Author Topic: DIM a (Max Index) (Read 77730 times)

Qwerkey · « **Reply #15 on:** October 17, 2018, 05:43:42 am »

I can confirm (naturally) that bunching the entries together before writing to the disk as described by Steve significantly reduces the write time.

Qwerkey · « **Reply #16 on:** October 17, 2018, 06:22:30 am »

Using the bunching method, writing 8,000,000 entries takes 7s (on my computer). For 8,000,000,000 entries, the time taken will be 2hrs, which I suppose is not too bad to represent every person on the planet with 1 byte on a home PC.

Code: QB64: [Select]

Start! = TIMER
RANDOMIZE (TIMER)
OPEN "temp.rnd" FOR RANDOM AS #1 LEN = 10000
FIELD 1, 10000 AS a$
FOR b~& = 1 TO 800
    d$ = ""
    FOR e% = 1 TO 10000
        c%% = INT(RND * 100)
        d$ = d$ + CHR$(c%%)
    NEXT e%
    LSET a$ = d$
    PUT #1, b~&
NEXT b~&
GET #1, 2
d$ = RIGHT$(a$, 1)
PRINT d$, ASC(d$)
CLOSE #1
PRINT TIMER - Start!

Incidentally, if you try to open the file ("temp.rnd" in the case of my code here) with Notepad, you may be surprised to find the file apparently full of non-ASCII characters. This happens because of the use of ASCII characters below the value of 32 (some of which are non-printable). Sampling the file and extracting individual elements always gives the expected result. It is also comforting to note that the file with 8 million 1-byte characters is 8Mb in length. Richard

SMcNeill · « **Reply #17 on:** October 17, 2018, 11:52:00 am »

Quote from: Qwerkey on October 17, 2018, 06:22:30 am

Using the bunching method, writing 8,000,000 entries takes 7s (on my computer). For 8,000,000,000 entries, the time taken will be 2hrs, which I suppose is not too bad to represent every person on the planet with 1 byte on a home PC.

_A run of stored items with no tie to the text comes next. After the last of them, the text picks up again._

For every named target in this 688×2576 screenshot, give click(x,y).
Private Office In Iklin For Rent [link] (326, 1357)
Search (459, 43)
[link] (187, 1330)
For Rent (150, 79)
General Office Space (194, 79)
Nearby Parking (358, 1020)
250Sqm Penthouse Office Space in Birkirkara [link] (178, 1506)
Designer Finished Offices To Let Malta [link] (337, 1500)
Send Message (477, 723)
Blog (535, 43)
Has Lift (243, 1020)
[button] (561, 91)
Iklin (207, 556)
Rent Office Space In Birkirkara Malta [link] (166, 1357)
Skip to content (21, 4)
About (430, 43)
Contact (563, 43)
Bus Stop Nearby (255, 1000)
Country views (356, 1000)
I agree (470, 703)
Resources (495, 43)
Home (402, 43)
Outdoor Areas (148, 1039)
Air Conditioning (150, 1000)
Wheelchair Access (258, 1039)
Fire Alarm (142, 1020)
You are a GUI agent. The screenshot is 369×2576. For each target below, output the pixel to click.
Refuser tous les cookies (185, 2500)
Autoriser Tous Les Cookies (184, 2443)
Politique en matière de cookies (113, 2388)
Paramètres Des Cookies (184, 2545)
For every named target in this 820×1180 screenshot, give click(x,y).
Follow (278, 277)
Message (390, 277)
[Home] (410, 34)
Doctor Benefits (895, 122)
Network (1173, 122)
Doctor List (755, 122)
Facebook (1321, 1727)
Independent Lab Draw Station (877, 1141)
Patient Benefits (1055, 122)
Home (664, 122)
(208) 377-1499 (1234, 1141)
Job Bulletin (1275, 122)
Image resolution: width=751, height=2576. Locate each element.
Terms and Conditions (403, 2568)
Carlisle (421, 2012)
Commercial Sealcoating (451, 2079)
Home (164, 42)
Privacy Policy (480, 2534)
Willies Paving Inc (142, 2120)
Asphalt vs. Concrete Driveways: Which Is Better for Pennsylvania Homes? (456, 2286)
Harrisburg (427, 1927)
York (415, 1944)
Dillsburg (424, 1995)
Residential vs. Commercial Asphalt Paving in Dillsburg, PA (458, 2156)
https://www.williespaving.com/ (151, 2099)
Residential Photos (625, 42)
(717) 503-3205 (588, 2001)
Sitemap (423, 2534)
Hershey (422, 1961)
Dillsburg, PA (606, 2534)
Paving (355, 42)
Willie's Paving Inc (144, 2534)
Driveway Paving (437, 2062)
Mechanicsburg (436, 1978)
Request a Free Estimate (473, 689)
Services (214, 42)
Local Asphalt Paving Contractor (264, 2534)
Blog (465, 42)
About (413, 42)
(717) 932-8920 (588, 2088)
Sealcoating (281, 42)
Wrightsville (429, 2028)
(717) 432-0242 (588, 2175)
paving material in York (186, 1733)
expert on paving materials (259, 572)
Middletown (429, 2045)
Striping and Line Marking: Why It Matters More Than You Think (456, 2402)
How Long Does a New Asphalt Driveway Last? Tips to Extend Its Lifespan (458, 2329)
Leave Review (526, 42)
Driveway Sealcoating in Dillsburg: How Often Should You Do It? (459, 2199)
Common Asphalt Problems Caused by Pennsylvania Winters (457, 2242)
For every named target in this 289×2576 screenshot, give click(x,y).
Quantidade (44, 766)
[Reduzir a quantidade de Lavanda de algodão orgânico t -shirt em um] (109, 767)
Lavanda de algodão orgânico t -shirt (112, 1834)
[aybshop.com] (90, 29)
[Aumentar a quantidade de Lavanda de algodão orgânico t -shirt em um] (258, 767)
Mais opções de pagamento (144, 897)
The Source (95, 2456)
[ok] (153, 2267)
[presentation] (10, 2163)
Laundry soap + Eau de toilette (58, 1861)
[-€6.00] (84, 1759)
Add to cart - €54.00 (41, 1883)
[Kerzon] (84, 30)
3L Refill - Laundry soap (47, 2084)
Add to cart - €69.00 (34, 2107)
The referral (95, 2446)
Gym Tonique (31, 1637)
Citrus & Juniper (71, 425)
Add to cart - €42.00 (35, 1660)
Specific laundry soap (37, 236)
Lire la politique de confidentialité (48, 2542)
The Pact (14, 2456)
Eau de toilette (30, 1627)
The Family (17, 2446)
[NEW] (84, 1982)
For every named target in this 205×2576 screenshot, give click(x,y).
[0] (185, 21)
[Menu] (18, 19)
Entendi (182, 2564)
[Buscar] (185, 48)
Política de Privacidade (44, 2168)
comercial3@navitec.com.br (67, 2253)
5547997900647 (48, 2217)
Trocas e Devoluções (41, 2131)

For best performance (which you're going to want with a file that size), first shell out to "fsutil fsinfo ntfsinfo c:" (or whichever drive you're saving to), and read the output of the "Bytes Per Physical Sector" (if it exists).

This will tell you the drives sector size and allow you to minimize disk access calls as much as possible. Old drives (and older OSes -- before Win 8, I think), primarily used 512 bytes per sector, so that's the size you want to write to disk. Some newer drives have 4096 bytes per sector, so use that when possible. (I think all the new drives with 3TB+ storage use 4096 bytes per sector, if you have/use any of those.)

When in doubt, I'd default to a dumpsize of 4096 bytes, as that's a perfect multiple of 512 anyway....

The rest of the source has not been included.